**YOUR INSTRUCTIONS**
Beginning at the line that contains "1251x362 pixels. At", transcribe the remaining lines of the listing exactly; include the final line and omit everything before.

**DATA SUPPLIED**
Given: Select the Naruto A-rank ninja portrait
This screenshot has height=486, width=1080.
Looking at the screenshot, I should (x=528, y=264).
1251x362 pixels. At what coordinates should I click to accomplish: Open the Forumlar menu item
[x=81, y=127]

**OUTPUT FOR THIS EXERCISE**
1251x362 pixels. At what coordinates should I click to accomplish: Open the Forumlar menu item
[x=81, y=127]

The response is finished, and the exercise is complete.